• What you are asked to do: Exactly the lines from the line that has "Viewport: 1471px width, 1185px height." through the final line below are to be retyped, and the pictures are not.

────────────────────────────────────────

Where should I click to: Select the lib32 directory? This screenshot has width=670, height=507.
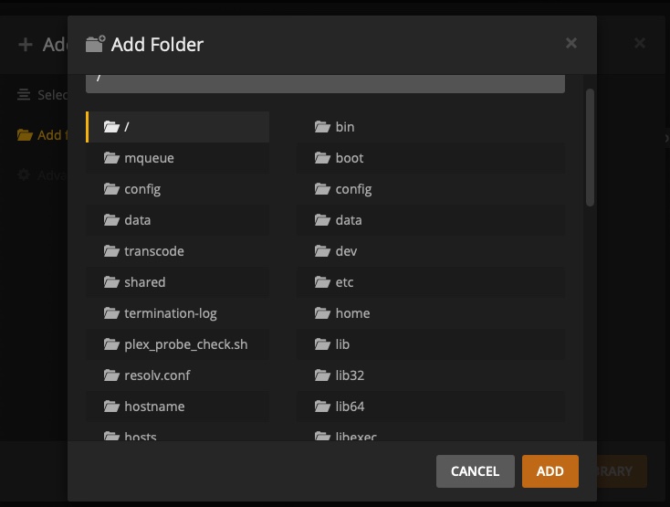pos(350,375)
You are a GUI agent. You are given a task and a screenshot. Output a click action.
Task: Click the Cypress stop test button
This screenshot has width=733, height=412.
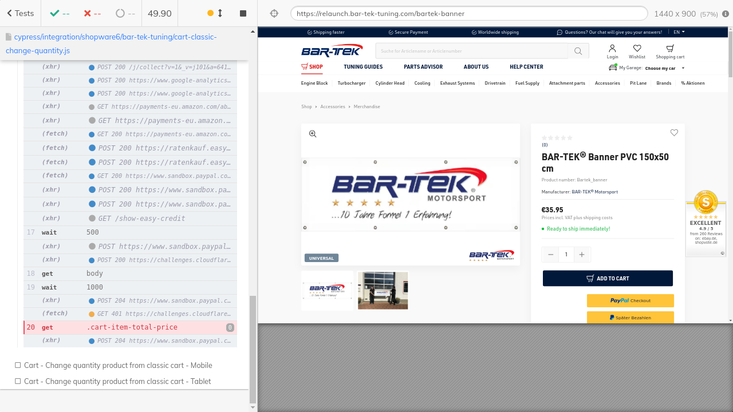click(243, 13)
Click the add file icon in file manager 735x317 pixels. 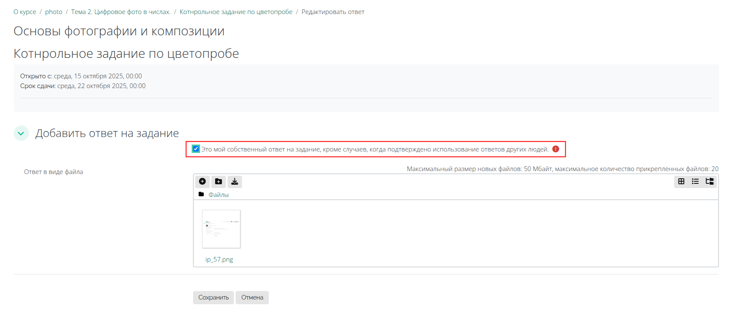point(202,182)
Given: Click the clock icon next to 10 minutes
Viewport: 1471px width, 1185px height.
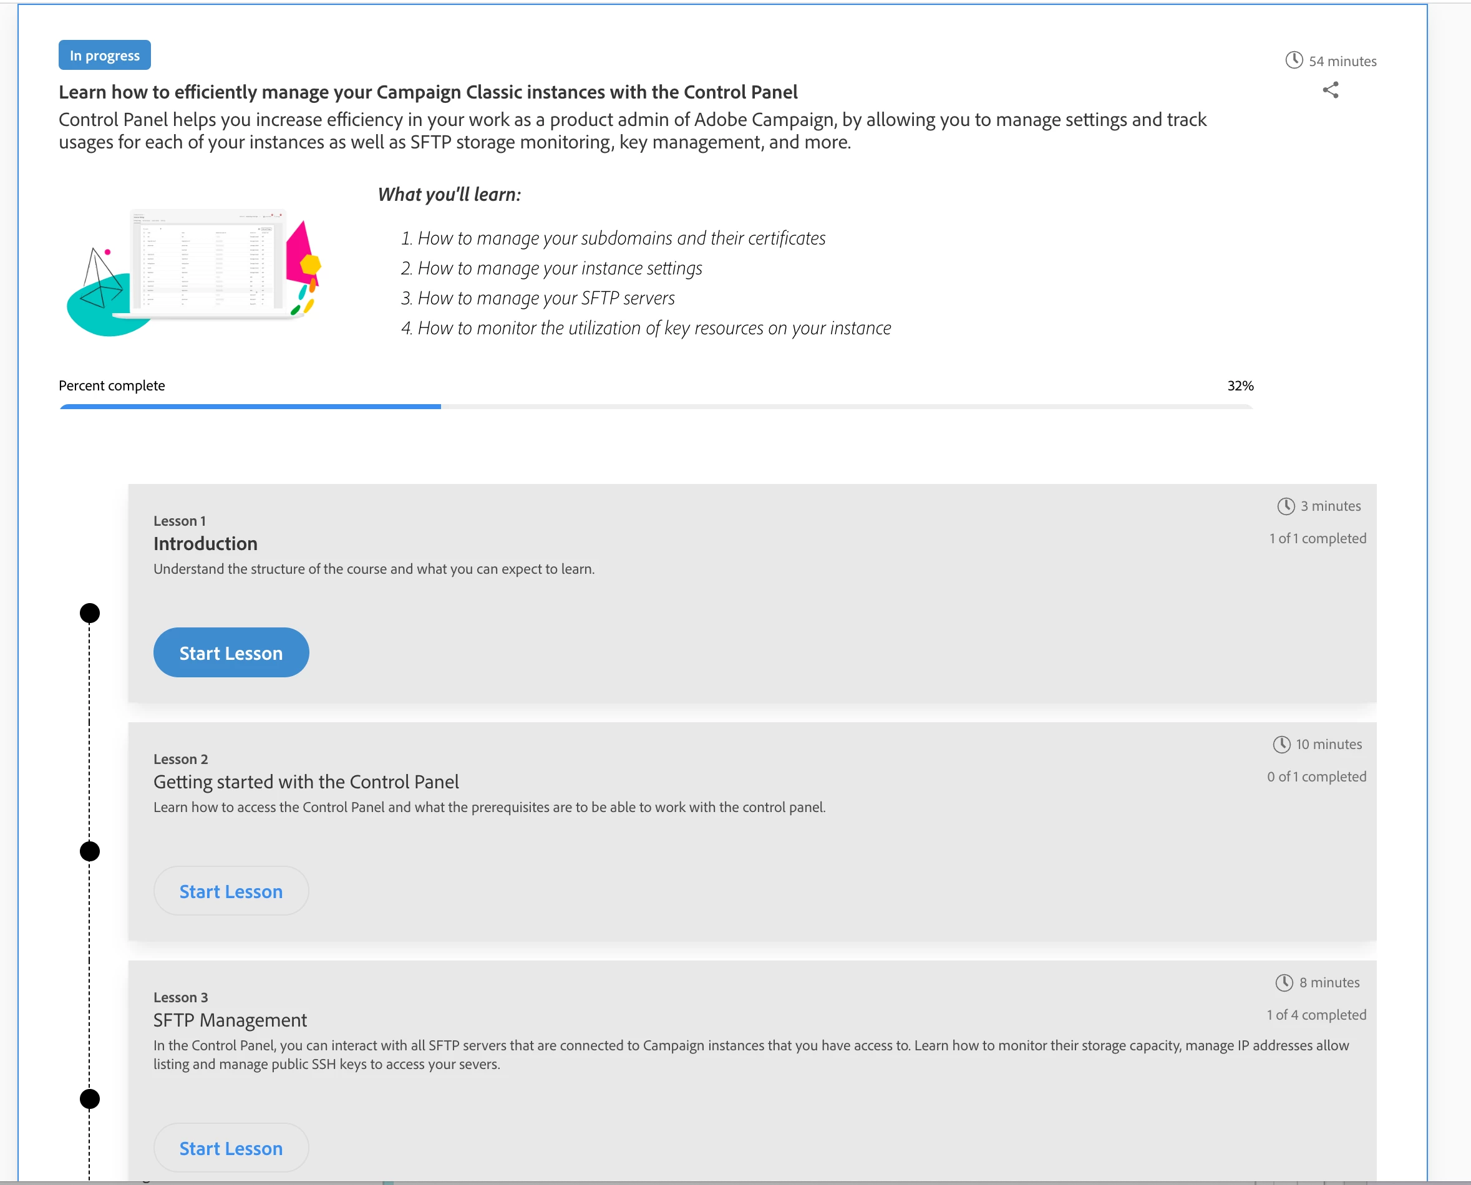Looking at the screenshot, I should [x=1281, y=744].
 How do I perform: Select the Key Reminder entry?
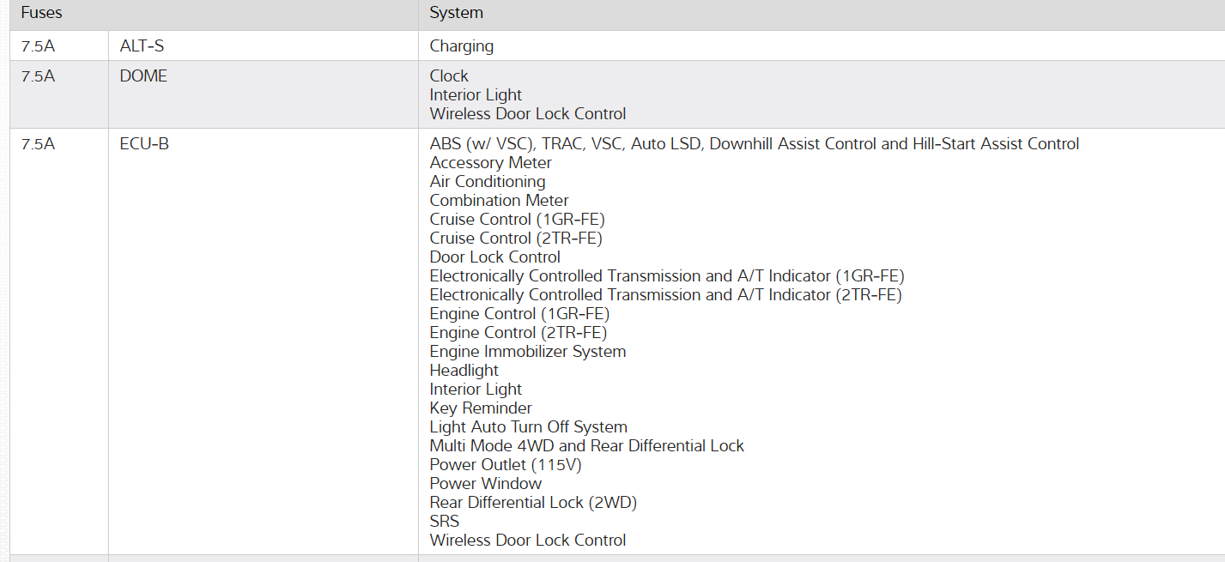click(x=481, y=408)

────────────────────────────────────────

• Output for this task:
Viewport: 1471px width, 1185px height.
Looking at the screenshot, I should [x=1281, y=744].
 How do I perform: Select the Key Reminder entry?
click(x=481, y=408)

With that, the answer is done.